塩野義製薬は19日、新型コロナ経口治療薬「ゾコーバ」の新たに得られた臨床データとして、P2/3試験(SCORPIO-SR Study)Phase 3 partにおいて、治療1年後の息切れ、集中力と思考力の低下、物忘れなどCOVID-19罹患後症状(後遺症、Long COVID)発現リスクの低下傾向が確認されたと発表した。同試験より、重症化リスク因子を有する患者への治療選択肢としての可能性が示唆された
この試験結果は、17~20日の3日間、スペイン バレンシアで開催中の第9回 ESWI Influenza Conferenceで発表される。同学会のLate-breakingセッションでポスター発表される2つの新規データの概要は次の通り。
SCORPIO-SR Study Phase 3 partの新規データは、塩野義製薬が日本を中心にアジアで実施したP2/3相臨床試験(SCORPIO-SR Study)のPhase 3 partにおいて、発症120時間以内にエンシトレルビル1日1回5日間経口投与後1年間(3ヵ月(Day 85)、6ヵ月(Day 169)、1年(Day 337))のCOVID-19罹患後症状に対する患者の自己評価を探索的に評価した新たな結果である。
同試験では、「COVID-19罹患前の健康状態に戻っていない」と報告した患者の中で、評価項目として設定した27の症状のうち、少なくとも1つの軽度以上の症状がある場合をLong COVIDと定義した。
これまでの3ヵ月(Day85)、6ヵ月(Day169)時点の結果同様、エンシトレルビル 125 mg群 および 250 mg群において、治療1年後のLong COVIDの発現リスクが低下傾向を示した(プラセボ比でそれぞれ25%および26%の相対リスク低下傾向)。
特に、息切れ、集中力と思考力の低下、物忘れにおいては、治療1年後で統計的に有意な低下を示した。
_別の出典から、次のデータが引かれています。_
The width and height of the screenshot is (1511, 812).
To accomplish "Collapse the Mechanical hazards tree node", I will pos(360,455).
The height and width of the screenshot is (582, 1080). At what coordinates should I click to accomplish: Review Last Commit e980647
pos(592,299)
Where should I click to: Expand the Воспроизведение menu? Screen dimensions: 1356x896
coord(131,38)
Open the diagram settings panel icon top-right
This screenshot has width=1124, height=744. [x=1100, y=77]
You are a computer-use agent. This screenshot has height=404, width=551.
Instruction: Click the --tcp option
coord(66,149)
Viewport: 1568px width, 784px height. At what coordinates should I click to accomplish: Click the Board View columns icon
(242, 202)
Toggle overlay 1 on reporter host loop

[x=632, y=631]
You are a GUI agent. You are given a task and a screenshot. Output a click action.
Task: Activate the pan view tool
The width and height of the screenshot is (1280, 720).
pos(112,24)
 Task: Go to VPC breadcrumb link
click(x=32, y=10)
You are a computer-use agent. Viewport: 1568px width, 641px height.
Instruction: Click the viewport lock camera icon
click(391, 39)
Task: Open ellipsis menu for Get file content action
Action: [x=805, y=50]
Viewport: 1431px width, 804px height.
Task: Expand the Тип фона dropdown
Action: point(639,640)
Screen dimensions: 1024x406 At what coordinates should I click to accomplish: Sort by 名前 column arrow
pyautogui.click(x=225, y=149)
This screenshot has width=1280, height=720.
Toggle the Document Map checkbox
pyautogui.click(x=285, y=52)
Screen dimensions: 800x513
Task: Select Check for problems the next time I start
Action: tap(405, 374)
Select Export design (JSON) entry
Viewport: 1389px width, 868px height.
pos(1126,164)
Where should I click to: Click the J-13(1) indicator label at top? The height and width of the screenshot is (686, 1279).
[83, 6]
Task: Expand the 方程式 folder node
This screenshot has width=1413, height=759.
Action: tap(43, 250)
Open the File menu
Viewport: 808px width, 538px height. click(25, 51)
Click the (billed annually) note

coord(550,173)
また、サブグループ解析の結果、27症状のいずれかを有する患者のうち、BMIが25kg/㎡以上の患者および治療開始時に症状スコアが中央値以上の患者では、より顕著なLong COVIDの発現リスクの低下傾向が確認された。
重症化リスク因子を有する患者への治療選択肢として可能性示唆
同発表は、重症化リスク因子(併存疾患、高齢者など)を有する入院患者に対する、レムデシビルからゾコーバへの切り替えによる治療効果について評価した結果となる。
同臨床研究では、りんくう総合医療センターが実施主体となり、3日間以上レムデシビルによる治療を受けた後、十分な抗ウイルス効果が確認されなかったCOVID-19入院患者21名に対して、ゾコーバ1日1回5日間経口投与後のウイルス学的転帰、臨床転帰、有害事象の発生を評価した。
評価対象患者の平均年齢は78.0歳で、76.2%がワクチン接種済みで大部分の患者のCOVID-19重症度は軽症または中等症であった。
また、多くの患者が併存疾患を有していた(悪性腫瘍:33.3%、腎疾患または腎不全:19.0%、全身性コルチコステロイドの使用:23.8%)。
ゾコーバ治療終了の翌日までに14名(66.7%)の患者がウイルスクリアランスを達成(鼻腔内抗原量 <89.73 pg/mL)した。そのうち2名はゾコーバ投与開始以降、14 日目までにウイルスのリバウンドが確認されたが、臨床症状の発現は伴わなかった。
また、ゾコーバ治療終了の翌日までに全ての被験者の臨床的改善が確認された。なお、28日目までに集中治療室(ICU)への入院、重症化および死亡した患者はなく、ゾコーバに起因する有害事象は観察されなかった。
◆倭正也りんくう総合医療センター総合内科・感染症内科部長兼感染症センター長のコメント
重症化リスク因子を有する患者に対する治療薬は限られており、COVID-19の重症化を抑制する治療薬として、さらなる選択肢が求められる。本研究で得られた結果より、ゾコーバがそのメディカルニーズを満たす可能性が示唆された。